It's the most gratuitously fake corporate democracy ever. The shares were issued to the inner circle at the beginning, and they have used their excessive share as a group to lock everyone else out. I am pretty sure that if this was a regulated asset (steem power), that the way these people acquired such a humongous share would be 'insider trading' because insiders, members or employees or other close associates, are not allowed to buy the shares until sufficient advertising has been made to offer shares to the public.

Make no mistake, steem power is a share. It even says so in the whitepaper, indirectly, right near the top, when it talks about reddit talking about giving users shares and this giving thtem power in the system.

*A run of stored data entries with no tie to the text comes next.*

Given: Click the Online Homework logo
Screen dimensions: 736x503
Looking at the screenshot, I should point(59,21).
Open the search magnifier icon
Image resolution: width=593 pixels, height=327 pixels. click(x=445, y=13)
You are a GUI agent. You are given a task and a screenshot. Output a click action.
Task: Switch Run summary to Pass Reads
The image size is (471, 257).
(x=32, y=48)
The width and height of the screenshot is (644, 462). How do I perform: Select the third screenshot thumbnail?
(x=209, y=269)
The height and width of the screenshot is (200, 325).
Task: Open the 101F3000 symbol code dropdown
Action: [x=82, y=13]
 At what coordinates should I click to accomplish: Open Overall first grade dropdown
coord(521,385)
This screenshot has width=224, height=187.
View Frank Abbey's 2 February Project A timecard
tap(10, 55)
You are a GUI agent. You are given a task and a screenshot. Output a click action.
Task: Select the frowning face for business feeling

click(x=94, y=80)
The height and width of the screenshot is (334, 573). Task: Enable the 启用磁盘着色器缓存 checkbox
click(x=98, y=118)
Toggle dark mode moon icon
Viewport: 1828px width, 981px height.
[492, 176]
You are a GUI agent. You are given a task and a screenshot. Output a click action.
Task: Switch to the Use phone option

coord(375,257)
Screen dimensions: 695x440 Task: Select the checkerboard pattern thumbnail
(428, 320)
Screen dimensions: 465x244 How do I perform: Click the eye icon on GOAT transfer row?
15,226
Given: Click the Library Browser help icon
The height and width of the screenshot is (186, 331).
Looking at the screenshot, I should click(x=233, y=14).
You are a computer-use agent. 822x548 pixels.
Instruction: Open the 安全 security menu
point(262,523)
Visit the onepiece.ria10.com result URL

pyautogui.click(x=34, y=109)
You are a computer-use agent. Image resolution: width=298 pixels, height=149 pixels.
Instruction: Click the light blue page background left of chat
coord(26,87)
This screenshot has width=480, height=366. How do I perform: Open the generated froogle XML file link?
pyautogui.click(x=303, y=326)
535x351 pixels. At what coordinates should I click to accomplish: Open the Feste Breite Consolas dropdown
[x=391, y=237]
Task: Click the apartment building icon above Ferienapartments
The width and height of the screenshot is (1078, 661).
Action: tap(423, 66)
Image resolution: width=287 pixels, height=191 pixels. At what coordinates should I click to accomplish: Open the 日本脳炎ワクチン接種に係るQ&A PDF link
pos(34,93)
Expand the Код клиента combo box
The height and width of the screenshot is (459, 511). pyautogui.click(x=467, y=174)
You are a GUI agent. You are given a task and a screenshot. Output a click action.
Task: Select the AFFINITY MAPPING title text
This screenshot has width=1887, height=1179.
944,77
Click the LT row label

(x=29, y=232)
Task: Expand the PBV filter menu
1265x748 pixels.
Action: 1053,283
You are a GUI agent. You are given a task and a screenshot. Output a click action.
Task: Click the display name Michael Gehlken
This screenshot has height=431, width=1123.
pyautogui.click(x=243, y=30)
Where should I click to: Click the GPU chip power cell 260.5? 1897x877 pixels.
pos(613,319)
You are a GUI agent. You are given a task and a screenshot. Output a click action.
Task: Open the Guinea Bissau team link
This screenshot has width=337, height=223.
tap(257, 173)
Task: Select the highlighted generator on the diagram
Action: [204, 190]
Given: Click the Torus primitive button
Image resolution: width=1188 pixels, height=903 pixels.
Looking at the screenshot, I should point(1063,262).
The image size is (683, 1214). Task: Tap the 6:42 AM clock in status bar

Now that the SEC has ruled on the subject, I think that they should be informed that 250 million dollars worth of market cap included a closed early share issuance in digital form, that constitutes insider trading, and is being used to shut out competition within thte corporate democratic system and milk the small shareholders of their assets.

I have not either mentioned that the actual infrastructure has a built-in ticking timebomb in that eventually, the servers will not be able to complete a replay and the site will cease to work...

But people think I am exaggerating in all these things. How could I possibly be so sure about this? Go look up the limitations of graph database systems, for a start, and search for 'large binary blobs' in connection with this. Binary, or UTF-8, it really makes no difference. Large Blobs. Eventually it causes this type of database to become non-functional because of the explosion of indexes and index sizes. I wouldn't even be surprised if Graphene has a hard coded limit of 256Gb shared memory (if we are lucky, if it's 128Gb, it will exceed its own memory addressing capacity withtin 6 months).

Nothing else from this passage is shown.